Warnings: No Archive Warnings Apply
Chapters: 1
Words: 5,629
Publisher: archiveofourown.org
Story URL: https://archiveofourown.org/works/8889610
Author URL: https://archiveofourown.org/users/woodironbone/pseuds/woodironbone
Summary: The party has persisted for three hours, and Rita has been drinking for all of them.Cage catches her staring, and even though they're both pretty well inebriated by now they figure it's as good a time as any to sort things out.





	

**Author's Note:**

  * For [inmyriadbits](https://archiveofourown.org/users/inmyriadbits/gifts).



> This was both challenging and a lot of fun to work on. It took me quite a while to nail down what I wanted it to be - I had so many different ideas and went through many different drafts over the course of writing it. But I like where it ended up. Loved your prompt and your list of likes - I hope this satisfies. :) Happy Yuletide!

The party has persisted for three hours, and Rita has been drinking for all of them. She started slow and easy, sipping the provided champagne conservatively over the course of endless conversations she didn't want to be having, surrounded by starry-eyed soldiers and the occasional reporter who'd been granted entry to the decadent hotel room for this hallowed victory celebration. After two hours a Kentuckian Sergeant produced an American whiskey that was moderately more drinkable than flute after flute of expensive bubbly; in the last half hour, General Brigham finally grew fed up with what he described as 'muddy bloody water' and introduced a very respectable ten year old Tullamore Dew to the mix— _officers only_ , he declared. By now the mood of the room has shifted from jubilant to rowdy, and the General and Sergeant are relaxed enough to hold a loud, vigorous debate on the merits of American and Irish whiskeys.
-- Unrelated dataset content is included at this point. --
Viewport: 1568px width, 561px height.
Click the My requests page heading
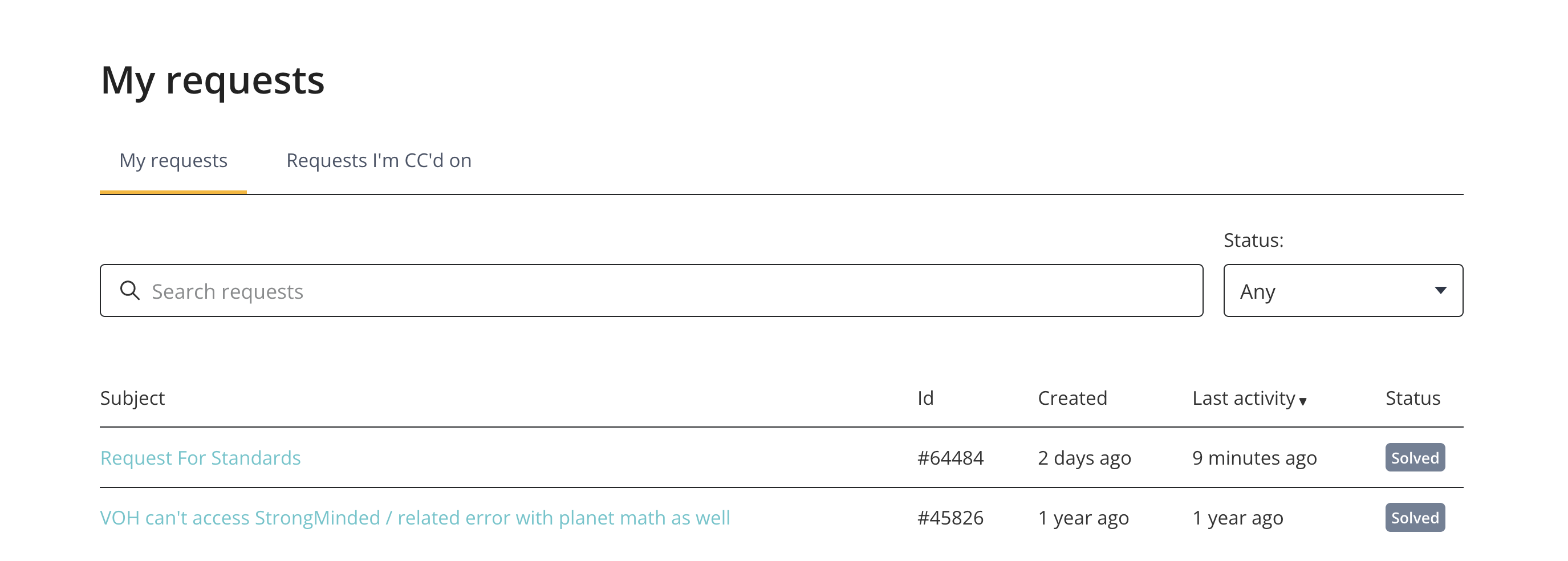tap(213, 80)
Rita, meanwhile, would kill for a good glass of scotch. Or a ride home. Not that 'home' is home, not yet. The absurdly high class London flat was one of many gifts from her government for her role at Verdun, and it still feels like a foreign space that isn't hers, all minimalist furnishings and vertiginous views. A bed too comfortable to sleep in. It would be difficult enough to adapt as a soldier even without the hundreds of invisible days fitted into the framework of her war experience.

Still, though. It would be better than here. Here everyone treats her like she's some kind of celebrity, or they stare from across the room and talk about her behind their hands. Between all that and the fact that multiple people have actually addressed her directly as 'Angel of Verdun', it's a miracle she hasn't laid anyone out yet. If someone drops her other war-given epithet, she's fairly certain she'll start a fight.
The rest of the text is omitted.